John_Mc
Elite Member
- Joined
- Aug 11, 2001
- Messages
- 4,577
- Location
- Monkton, Vermont
- Tractor
- NH TC33D Modified with belly pan, limb risers & FOPS. Honda Pioneer 520 & antique Coot UTV
I've not really had an issue with the screen on my forestry helmet messing with my vision.Safety glasses or nothing in my book are the answers neither of them mess with your vision well sighting in either like screen does.
Wearing no eye protection just is not an option for me. I remember when I started as a shift supervisor in the wire mill back in 1986. I had been working in that position for about 3 months and knew everyone in the department fairly well. That day, I noticed a guy I did not recognize running one of our rolling mills. He obviously knew what he was doing, so he was not new. I asked someone who it was. "Oh, that's Bill. He's worked here for 30 years, most of them on that machine. He was out for eye surgery, and just got released to come back to work. They thought he might lose sight in that eye, but he says he can still see fairly good out of it." Bill later told me that he had injured his eye while grinding on a butt weld used to join the end of one coil of wire onto another. That day, a hot spark got into his eye. From there, our conversation went something like this:
Me: Maybe wearing your safety glasses over your eyes rather than on the top of your head (as he had them at the moment) might reduce the chances of it happening again.
Bill: I've been doing this a dozen or more times a day for 35 years without a problem. I know to aim the sparks away from me. I'll be fine. Besides, the glasses are all scratched up and hard to see through.
Me: On the day the accident happened, did you get up and say "I'm going to have an accident today"?
Bill: No. How the $*#! would I know that?
Me: No one plans to have an accident. They just happen. They happen to the new kids or the guys with decades of experience. If you want to be able to read your grandkid a bedtime story or watch him play football when he gets a little older, put your glasses on. I'll go get you a new pair, but use those until I get back.

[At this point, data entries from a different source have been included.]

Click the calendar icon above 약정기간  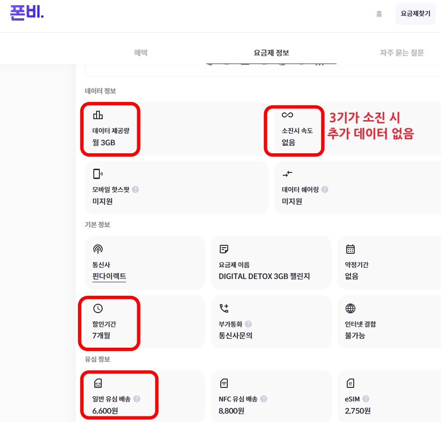350,249
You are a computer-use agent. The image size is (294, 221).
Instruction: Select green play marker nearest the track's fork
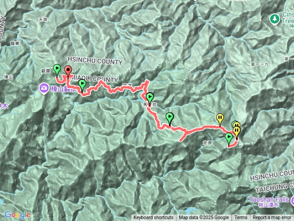coord(170,119)
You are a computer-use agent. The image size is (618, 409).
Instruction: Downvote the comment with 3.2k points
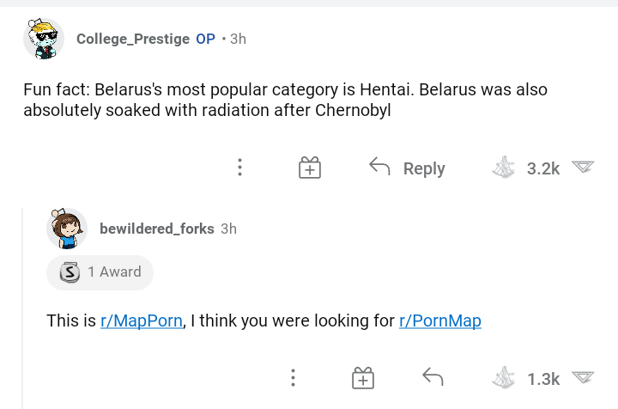click(583, 167)
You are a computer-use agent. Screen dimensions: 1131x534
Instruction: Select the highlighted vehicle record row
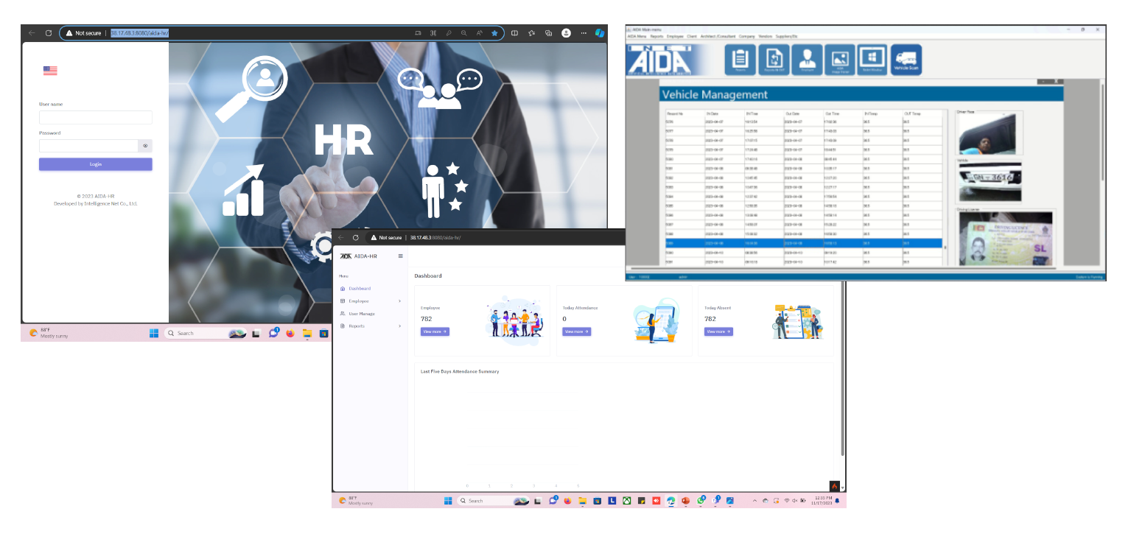tap(788, 243)
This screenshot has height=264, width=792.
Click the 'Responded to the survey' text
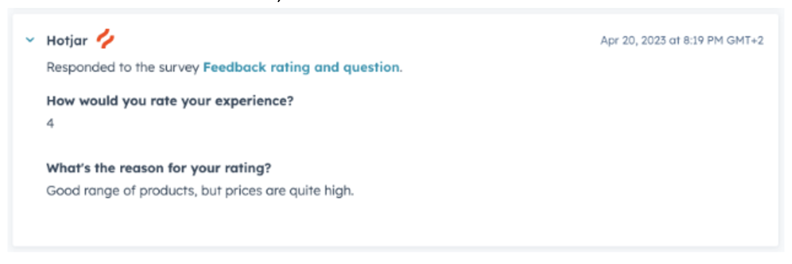[x=123, y=68]
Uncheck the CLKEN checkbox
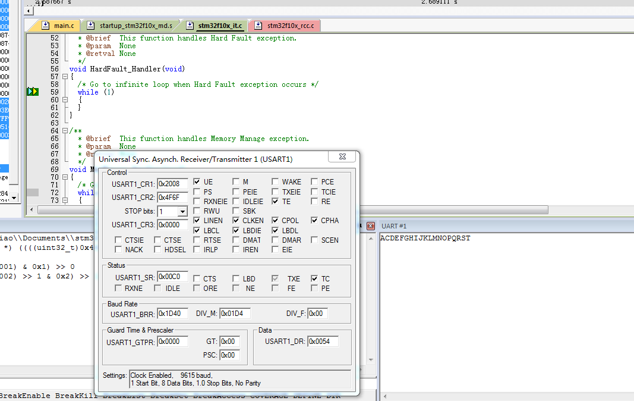This screenshot has height=401, width=634. coord(236,221)
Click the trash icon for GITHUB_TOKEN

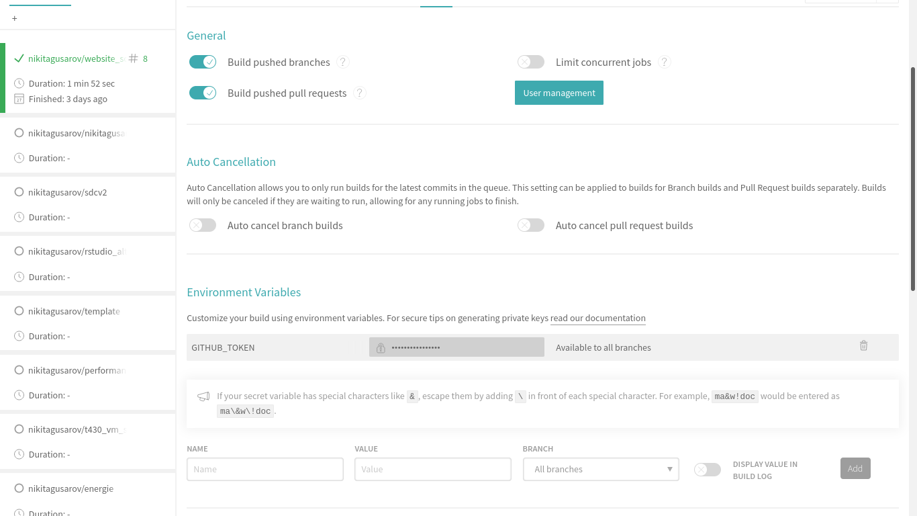click(863, 345)
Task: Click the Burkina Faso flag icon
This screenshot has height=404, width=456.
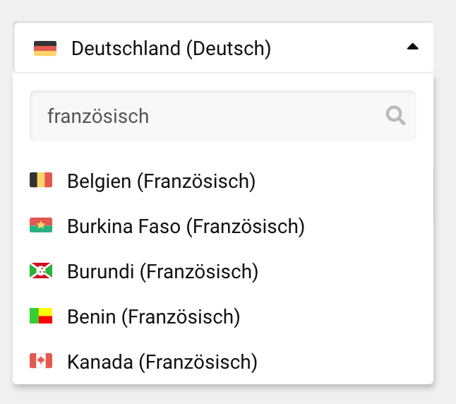Action: coord(41,225)
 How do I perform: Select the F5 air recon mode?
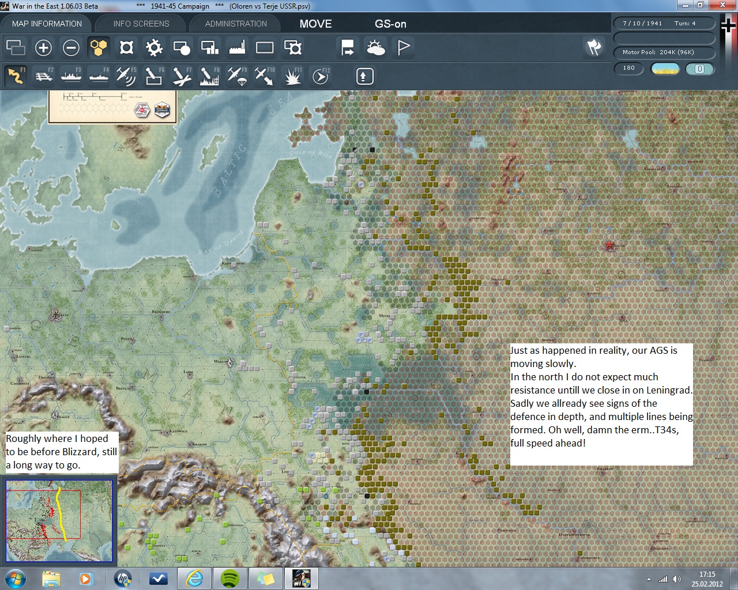tap(126, 76)
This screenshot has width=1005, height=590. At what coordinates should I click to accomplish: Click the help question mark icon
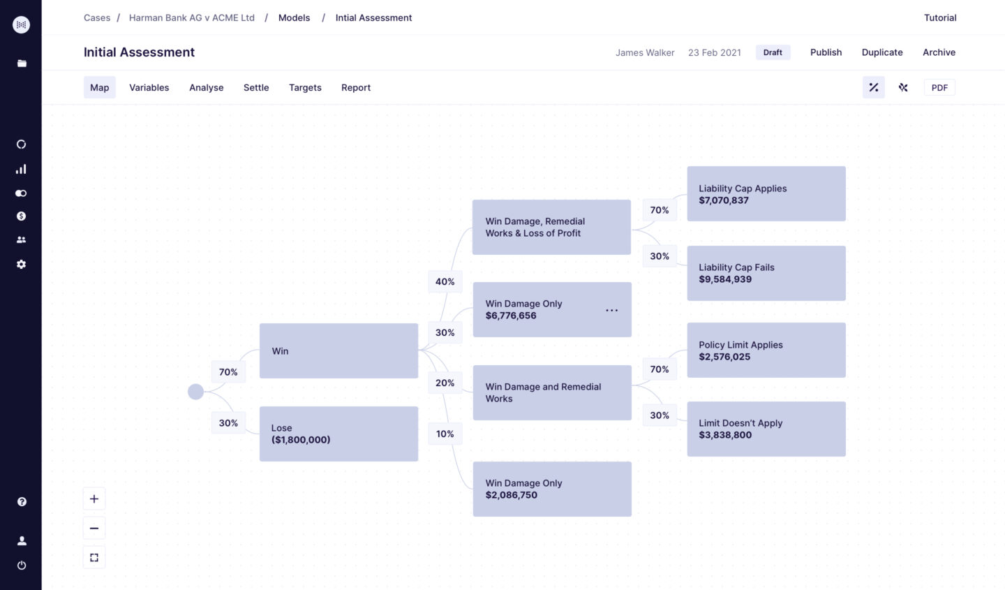[x=21, y=501]
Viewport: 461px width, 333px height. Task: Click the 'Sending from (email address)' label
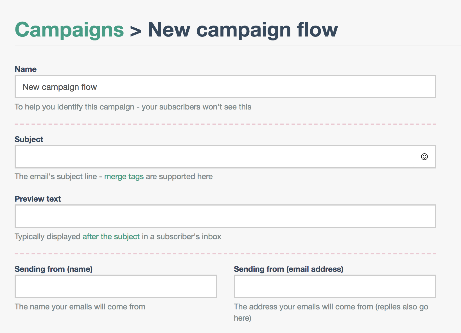pyautogui.click(x=288, y=269)
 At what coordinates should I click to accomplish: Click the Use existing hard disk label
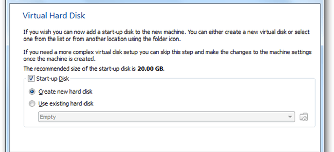[66, 104]
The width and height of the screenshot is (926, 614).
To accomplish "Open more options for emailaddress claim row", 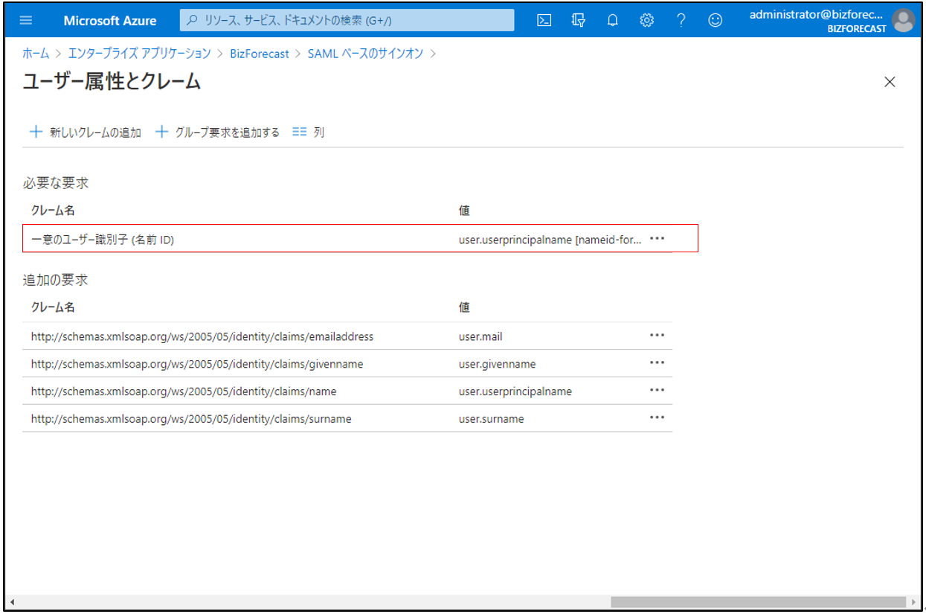I will [x=657, y=336].
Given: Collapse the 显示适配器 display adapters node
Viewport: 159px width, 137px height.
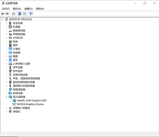Looking at the screenshot, I should tap(6, 97).
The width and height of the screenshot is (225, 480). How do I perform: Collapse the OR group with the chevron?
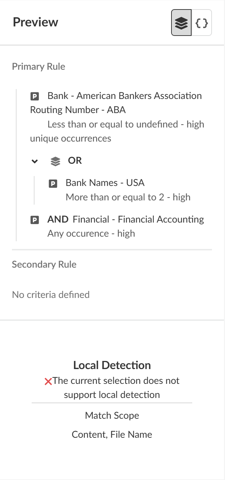tap(35, 161)
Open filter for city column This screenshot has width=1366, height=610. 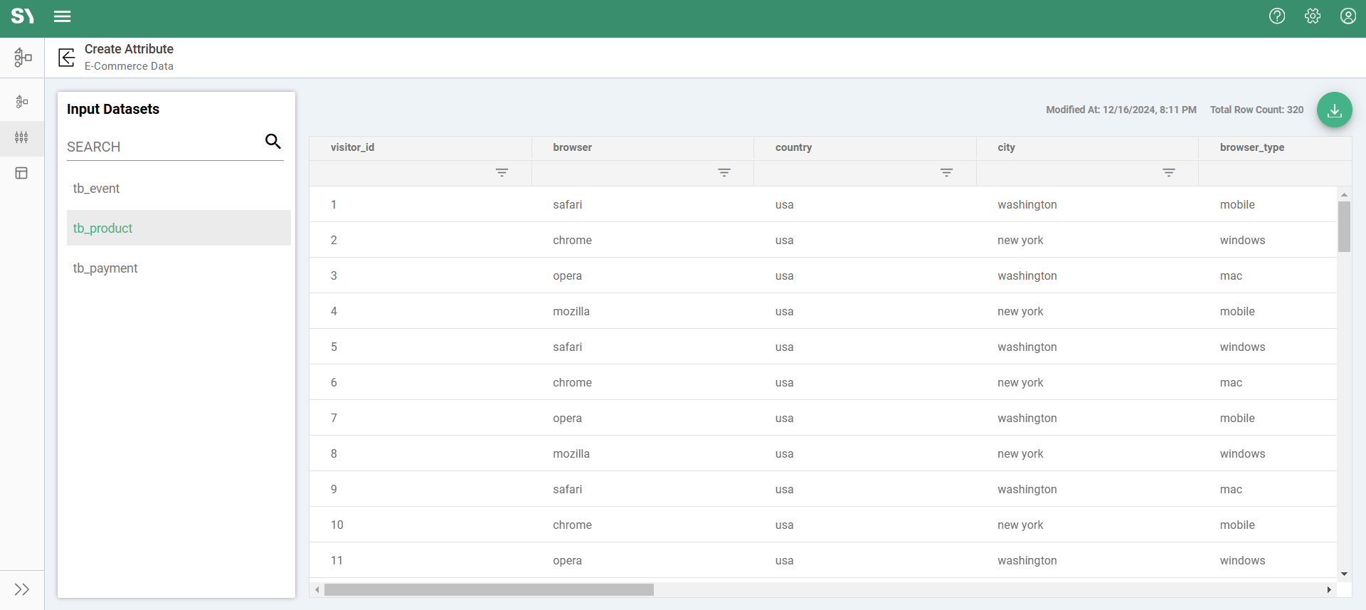point(1168,173)
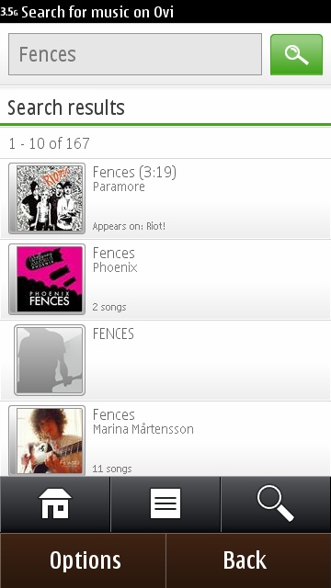Image resolution: width=331 pixels, height=588 pixels.
Task: Open the list view icon in toolbar
Action: [x=166, y=504]
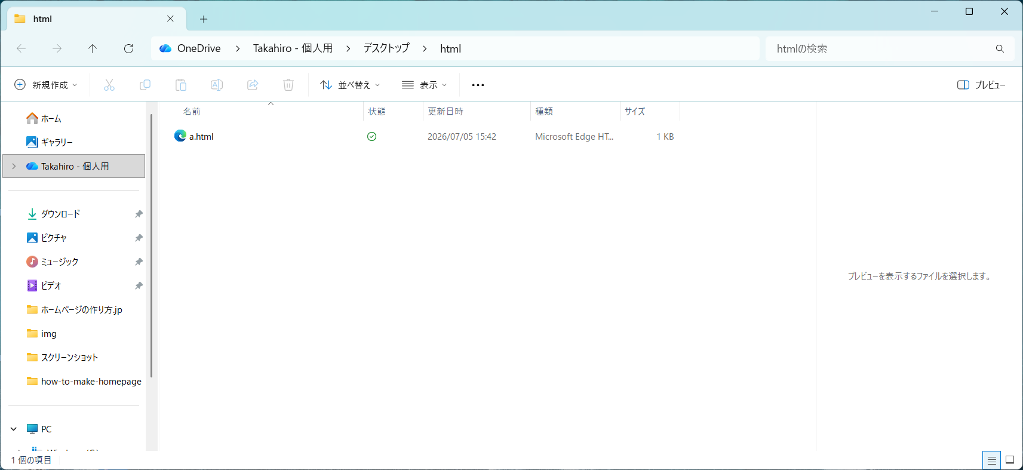Toggle the プレビュー preview pane
The width and height of the screenshot is (1023, 470).
pyautogui.click(x=981, y=85)
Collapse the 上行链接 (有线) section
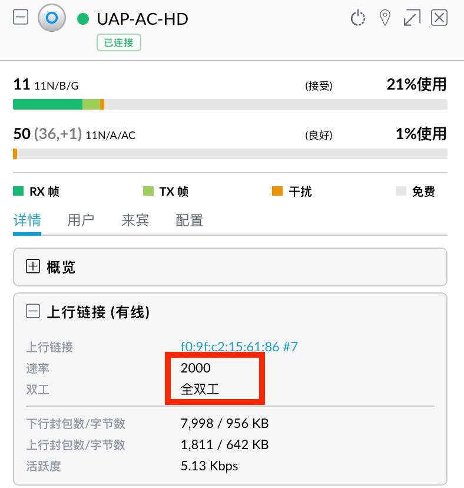Viewport: 464px width, 488px height. (33, 312)
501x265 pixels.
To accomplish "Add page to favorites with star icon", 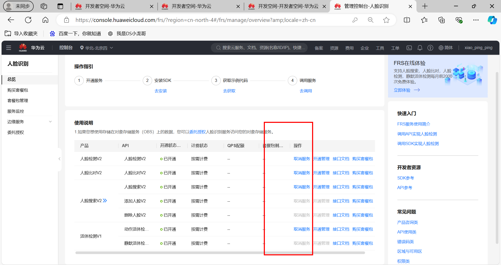I will click(386, 20).
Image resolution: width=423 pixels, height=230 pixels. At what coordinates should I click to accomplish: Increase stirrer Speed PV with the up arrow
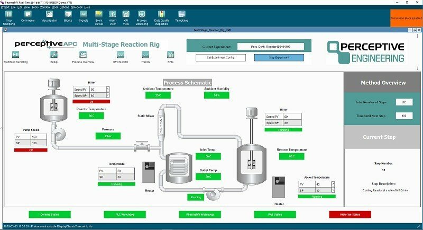point(108,89)
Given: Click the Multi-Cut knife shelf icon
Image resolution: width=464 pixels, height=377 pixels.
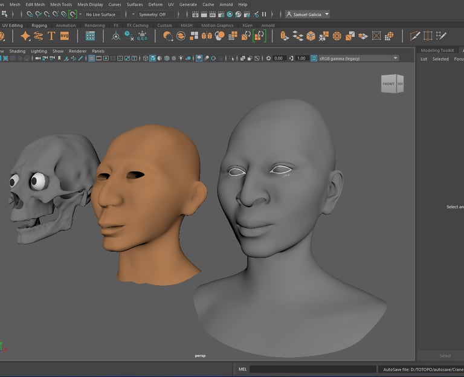Looking at the screenshot, I should [x=415, y=36].
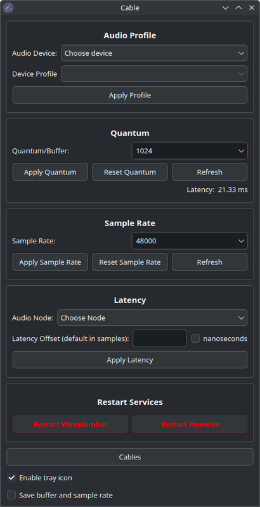Click the Apply Profile button
Viewport: 260px width, 507px height.
pos(130,95)
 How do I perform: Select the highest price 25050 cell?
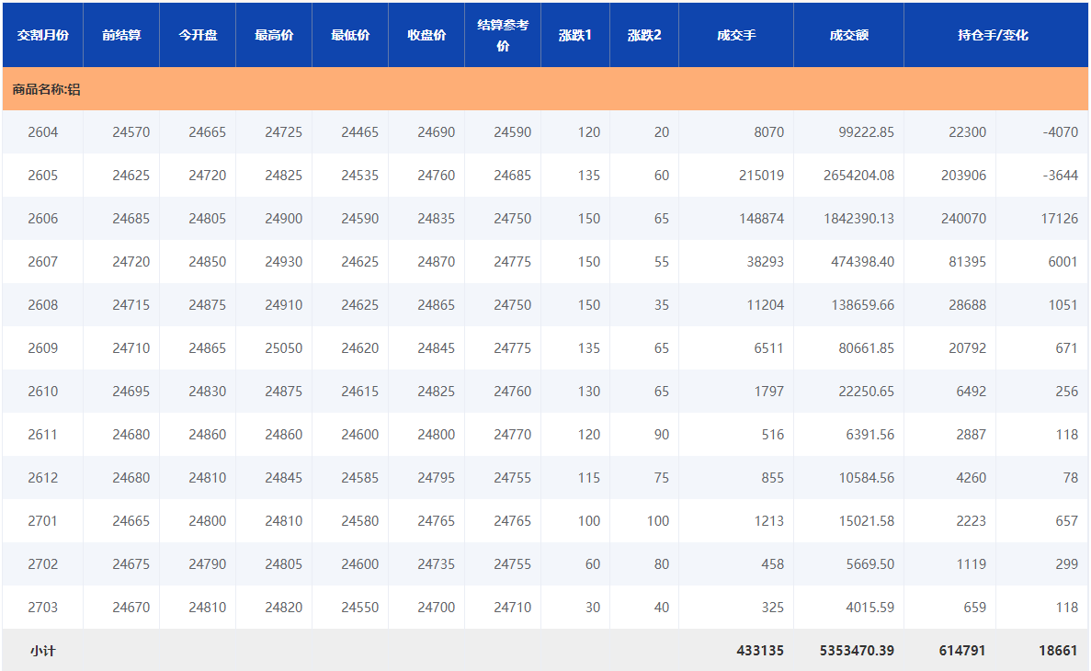click(x=283, y=348)
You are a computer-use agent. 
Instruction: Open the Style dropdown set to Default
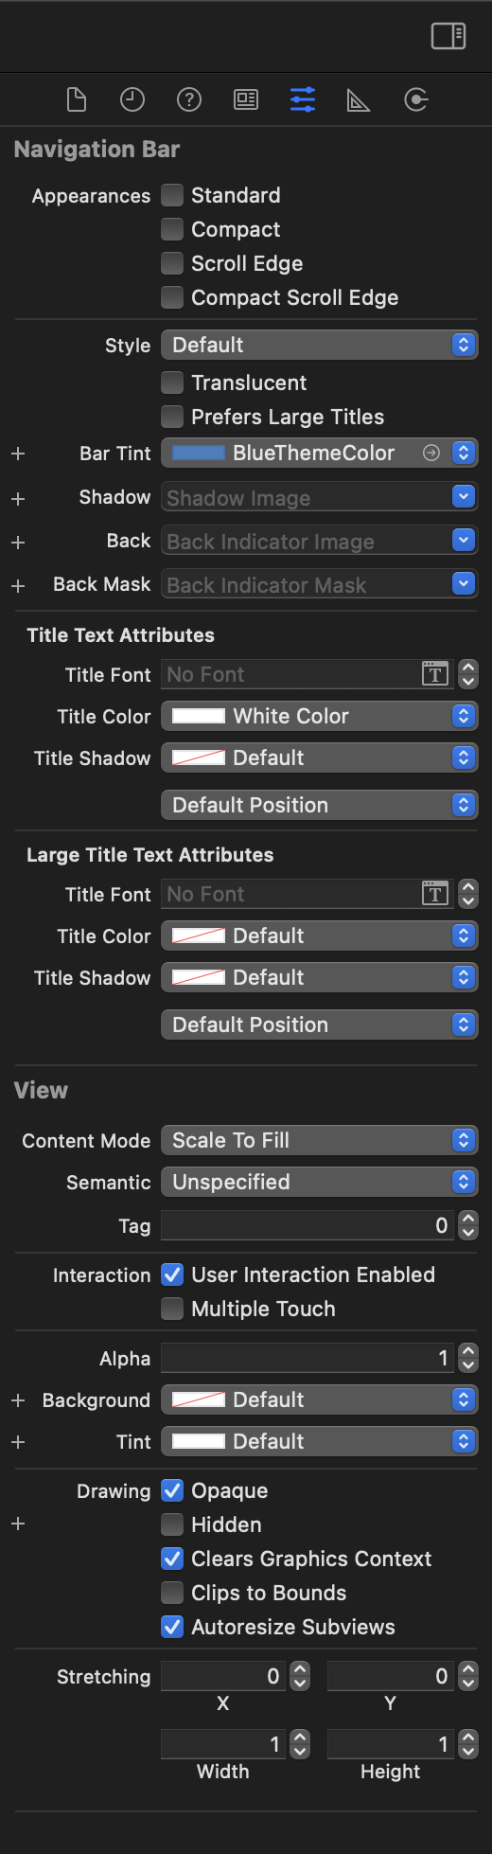(x=319, y=345)
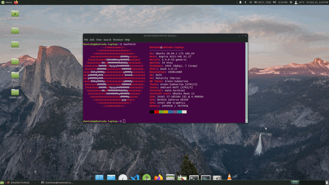The image size is (329, 185).
Task: Launch Visual Studio Code from the dock
Action: [x=135, y=178]
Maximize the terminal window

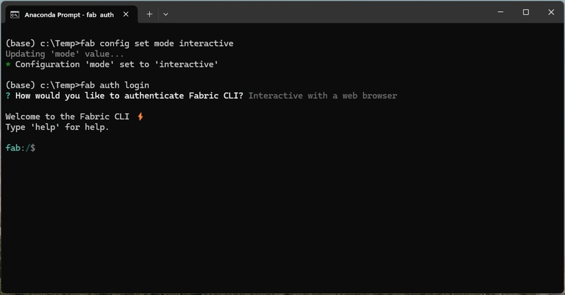point(526,12)
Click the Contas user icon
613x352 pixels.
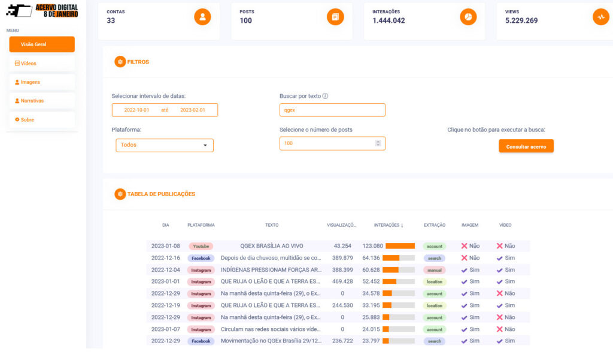(x=202, y=17)

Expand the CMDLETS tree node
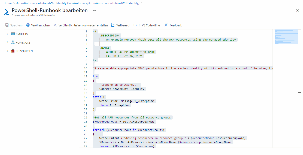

Bill: [grumbles and puts the glasses on]
A week or two later, there he is grinding way with his glasses on top of his head. I remind him. He puts them back on. A few months later, he misses a few days due to another eye injury - fortunately, not nearly as bad as the first one. He just needed to get the little crumb of metal out and let the scratches on his eye heal up a bit. His glasses were on top of his head at the time. On his first day back as he prepares to start up his machine, I walk up to him. Before I can say a thing, he comes out with: "I know, I know! Put my glasses on. 35 years without a problem, and then twice within a few months of each other. You jinxed me! I get it, I'll wear my glasses. I guess 'the man upstairs' is trying to end me a message."
I think of Bill when I'm tempted to make "just a couple cuts" without putting my safety gear on, or make that one last cut after I've already thrown my chaps and helmet back in the truck.